Stadt und Eigentümer bei „Post City“ endlich einig

Jetzt geht in Sachen „Post City“ plötzlich alles ganz schnell! Noch im Dezember kamen die Stadt und Eigentümer, die Post Immobilien Management und Services AG, nach mehrmaligen Anläufen auf keinen gemeinsamen Nenner. Nun sorgte ein Workshop für den Durchbruch, der nötige Wettbewerb startet übermorgen.

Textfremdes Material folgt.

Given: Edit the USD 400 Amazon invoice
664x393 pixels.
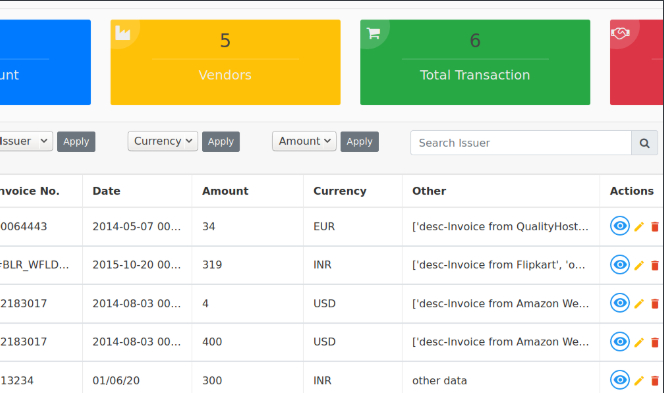Looking at the screenshot, I should pyautogui.click(x=639, y=343).
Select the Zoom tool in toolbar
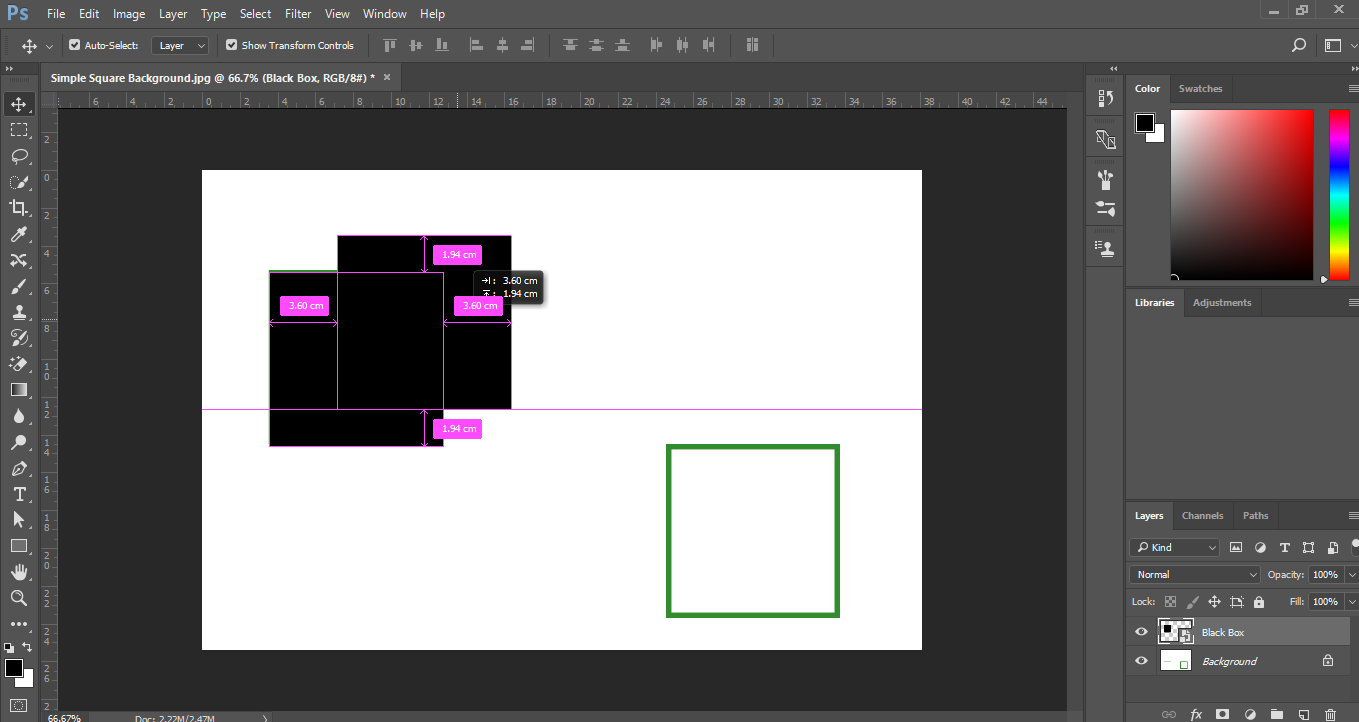The image size is (1359, 722). [x=19, y=598]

„Wir wollten kein politisches Papier und haben deshalb interne und externe Experten an einen Tisch geholt, um die städtebaulichen Vorgaben für die Post City auszuarbeiten“, erklärt FP-Infrastruktur-Stadtrat Markus Hein. Diese Vorgangsweise hat sich ausgezahlt. Denn Landschaftsplanerin Sabine Dessovic, Architekt Andreas Kleboth und Gestaltungsbeiratsmitglied Bernhard Vlay fassten mit städtischen Bauexperten auf Grundlage der Vorstellungen von Hein und SP-Stadtchef Klaus Luger in einem neunseitigen Manuskript zusammen, wie man die Voraussetzungen, Stärken und Potenziale der Liegenschaft in Top-Lage beim Linzer Hauptbahnhof am optimalsten nützen könnte.

Büros, Betriebe und sogar ein Kino
Ein Papier, das laut Hein auch Post-Immobilien-Boss Michael Ullrich begeisterte. So sollen in der Post City neben Büros, Kreativlabors, Handwerks- und Produktionsfirmen auch Gastronomiebetriebe, ein Hostel, ein Kino, Ärzte und zahlreiche In- und Outdoorgärten Platz finden. Für Wohnungen sollen maximal 35 Prozent der Fläche aufgewendet werden.

Wettbewerbs-Start ab Donnerstag
Nachdem sich Stadt und Post nun schneller als erwartet einig wurden und die Ausschreibungsunterlagen mit allen Änderungswünschen der beiden Parteien vorbereitet sind, kann der zweistufige Architektenwettbewerb übermorgen starten.